Table to Farm Compost, the composting business partnering with the city of Durango, has added every-other-week compost collections to its services. It formerly just offered weekly collections.
The additional subscription option was added to give customers more pricing flexibility as well as to account for residents who simply don’t generate enough food scraps to warrant weekly service, Monique DiGiorgio, Table to Farm co-owner and managing member, said Thursday.
Table to Farm charges $28 per month for weekly service. The new every-other-week service is priced at $18 per month.
“You asked and we listened,” she said in a news release.
She told The Durango Herald many customers and prospective customers requested every-other-week service in a market study Table to Farm conducted last year.
The study offered subscribers three full months of free composting service in return for taking two surveys, one at the start of the free trial and another at the end of it. The surveys were to gauge why residents were interested in composting and why they kept their subscription or abandoned it after free service expired.
“Cost is always a factor in a high cost-of-living place like the city,” she said. “Many people asked to slightly reduce cost.”
The market study was a boon to the composting business, increasing its subscribership by about 200 people, she said.
“The study just got people into the habit and behavior of composting,” she said. “Once you start doing it, it’s really hard to throw your food scraps into the trash.”
Since announcing the cheaper and less frequent subscription option earlier this week, Table to Farm has already picked up another 20 to 30 customers, she said.

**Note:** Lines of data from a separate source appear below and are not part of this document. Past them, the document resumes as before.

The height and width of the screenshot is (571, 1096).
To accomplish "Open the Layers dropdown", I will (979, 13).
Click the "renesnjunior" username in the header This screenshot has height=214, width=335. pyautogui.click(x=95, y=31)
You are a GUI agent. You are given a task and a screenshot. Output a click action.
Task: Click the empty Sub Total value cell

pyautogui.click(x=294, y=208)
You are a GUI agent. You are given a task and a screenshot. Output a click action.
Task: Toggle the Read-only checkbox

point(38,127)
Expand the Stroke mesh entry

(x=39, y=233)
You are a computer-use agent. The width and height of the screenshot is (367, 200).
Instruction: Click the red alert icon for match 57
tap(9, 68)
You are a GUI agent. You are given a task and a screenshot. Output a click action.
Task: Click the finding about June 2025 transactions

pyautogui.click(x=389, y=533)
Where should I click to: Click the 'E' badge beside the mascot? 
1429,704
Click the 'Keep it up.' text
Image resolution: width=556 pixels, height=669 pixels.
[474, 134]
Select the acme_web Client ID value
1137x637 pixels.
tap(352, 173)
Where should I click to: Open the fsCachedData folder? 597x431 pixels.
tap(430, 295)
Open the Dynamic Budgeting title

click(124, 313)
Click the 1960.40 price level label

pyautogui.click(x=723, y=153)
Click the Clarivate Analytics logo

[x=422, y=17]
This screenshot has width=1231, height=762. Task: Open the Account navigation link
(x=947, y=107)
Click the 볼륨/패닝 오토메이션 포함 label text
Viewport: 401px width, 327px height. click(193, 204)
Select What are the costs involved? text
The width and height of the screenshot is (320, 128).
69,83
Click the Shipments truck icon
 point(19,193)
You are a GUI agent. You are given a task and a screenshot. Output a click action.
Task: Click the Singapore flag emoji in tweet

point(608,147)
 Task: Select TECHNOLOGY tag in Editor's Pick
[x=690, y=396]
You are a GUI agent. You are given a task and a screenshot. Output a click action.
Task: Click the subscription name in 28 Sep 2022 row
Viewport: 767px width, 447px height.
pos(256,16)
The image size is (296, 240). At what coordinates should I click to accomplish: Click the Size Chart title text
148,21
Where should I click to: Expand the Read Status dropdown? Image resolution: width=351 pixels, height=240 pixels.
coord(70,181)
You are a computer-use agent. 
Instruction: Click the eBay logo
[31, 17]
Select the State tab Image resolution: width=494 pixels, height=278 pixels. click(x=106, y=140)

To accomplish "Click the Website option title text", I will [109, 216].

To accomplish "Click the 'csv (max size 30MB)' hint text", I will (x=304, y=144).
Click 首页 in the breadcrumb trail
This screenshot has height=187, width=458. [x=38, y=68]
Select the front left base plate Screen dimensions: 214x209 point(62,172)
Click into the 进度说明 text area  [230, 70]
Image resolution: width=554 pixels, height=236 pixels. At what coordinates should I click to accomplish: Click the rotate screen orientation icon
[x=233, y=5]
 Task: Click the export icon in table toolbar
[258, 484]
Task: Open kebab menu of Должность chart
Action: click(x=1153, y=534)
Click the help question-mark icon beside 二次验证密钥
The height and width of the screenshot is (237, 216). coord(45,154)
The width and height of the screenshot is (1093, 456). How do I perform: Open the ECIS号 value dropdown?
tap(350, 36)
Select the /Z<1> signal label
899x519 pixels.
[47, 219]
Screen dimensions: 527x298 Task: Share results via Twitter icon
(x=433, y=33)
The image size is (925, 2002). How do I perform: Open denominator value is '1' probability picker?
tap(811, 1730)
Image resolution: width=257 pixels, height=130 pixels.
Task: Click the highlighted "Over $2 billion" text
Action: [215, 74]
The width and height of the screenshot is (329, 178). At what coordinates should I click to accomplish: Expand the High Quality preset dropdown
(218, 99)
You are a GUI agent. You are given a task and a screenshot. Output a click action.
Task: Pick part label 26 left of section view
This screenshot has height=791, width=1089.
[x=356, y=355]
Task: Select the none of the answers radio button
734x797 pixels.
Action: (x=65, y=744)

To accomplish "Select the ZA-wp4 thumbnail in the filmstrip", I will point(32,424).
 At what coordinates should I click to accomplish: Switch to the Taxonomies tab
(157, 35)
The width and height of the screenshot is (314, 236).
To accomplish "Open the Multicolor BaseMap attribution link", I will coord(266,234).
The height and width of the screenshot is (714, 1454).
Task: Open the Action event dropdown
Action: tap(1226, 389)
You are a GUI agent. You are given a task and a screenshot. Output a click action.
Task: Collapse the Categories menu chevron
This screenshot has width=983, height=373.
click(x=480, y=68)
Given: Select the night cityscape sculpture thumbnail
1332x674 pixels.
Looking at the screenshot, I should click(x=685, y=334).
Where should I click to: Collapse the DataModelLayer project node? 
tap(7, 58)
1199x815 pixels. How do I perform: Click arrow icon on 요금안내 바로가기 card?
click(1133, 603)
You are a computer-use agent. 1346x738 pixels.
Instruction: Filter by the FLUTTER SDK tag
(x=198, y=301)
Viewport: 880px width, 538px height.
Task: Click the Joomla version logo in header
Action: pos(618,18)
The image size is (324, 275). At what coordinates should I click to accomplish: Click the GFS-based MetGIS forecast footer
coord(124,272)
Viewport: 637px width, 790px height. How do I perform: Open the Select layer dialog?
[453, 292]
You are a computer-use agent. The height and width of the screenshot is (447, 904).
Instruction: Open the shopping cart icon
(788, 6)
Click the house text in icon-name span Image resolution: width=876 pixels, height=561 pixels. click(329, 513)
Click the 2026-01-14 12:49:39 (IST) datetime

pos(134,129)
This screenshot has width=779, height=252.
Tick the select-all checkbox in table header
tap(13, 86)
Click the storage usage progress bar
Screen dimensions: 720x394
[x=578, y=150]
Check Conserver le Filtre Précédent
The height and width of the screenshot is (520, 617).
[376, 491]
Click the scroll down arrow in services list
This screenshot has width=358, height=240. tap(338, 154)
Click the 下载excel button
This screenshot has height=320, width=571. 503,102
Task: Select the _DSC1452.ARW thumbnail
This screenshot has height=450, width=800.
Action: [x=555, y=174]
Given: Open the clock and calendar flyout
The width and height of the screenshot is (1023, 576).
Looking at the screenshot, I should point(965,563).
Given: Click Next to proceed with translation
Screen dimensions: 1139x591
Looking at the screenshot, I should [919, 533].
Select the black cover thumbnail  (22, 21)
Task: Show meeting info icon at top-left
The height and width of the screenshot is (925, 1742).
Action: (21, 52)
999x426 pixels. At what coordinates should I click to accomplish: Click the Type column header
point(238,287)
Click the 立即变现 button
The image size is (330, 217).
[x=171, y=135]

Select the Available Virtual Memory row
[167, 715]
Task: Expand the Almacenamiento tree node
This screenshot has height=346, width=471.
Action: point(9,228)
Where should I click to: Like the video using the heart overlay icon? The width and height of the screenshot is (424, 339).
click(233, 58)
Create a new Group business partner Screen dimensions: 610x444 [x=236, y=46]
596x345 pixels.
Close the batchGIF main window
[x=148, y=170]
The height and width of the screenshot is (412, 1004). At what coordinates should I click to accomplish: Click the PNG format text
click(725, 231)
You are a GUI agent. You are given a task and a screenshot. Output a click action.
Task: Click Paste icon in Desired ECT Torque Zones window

DiGiorgio said new automated collections route software called StopSuite is partly to thank for the expanded subscription options. The system serves two purposes: It sends automated reminders to customers about when compost collection is scheduled for them, and it automatically creates collection routes for Table to Farm drivers to follow to pick up compost as efficiently as they can.
“That would have been a huge puzzle for us to figure out,” she said of every-other-week route planning.
The software also features an online portal on which customers can review their environmental impact by composting, the release says.
“We hope that this investment in our business model will get us one step closer to citywide composting,” Taylor Hanson, co-owner and managing member, said.
Durango has about 5,600 households within city limits, and currently about 800 households are subscribed to Table to Farm’s composting service.
DiGiorgio, like Hanson, said the goal is to get every household into composting, and then to expand into La Plata County.
In 2021, Table to Farm entered a five-year partnership with the city of Durango to promote composting and educate people about its benefits. The partnership was made with the lofty goal of achieving communitywide composting by 2025 or 2026.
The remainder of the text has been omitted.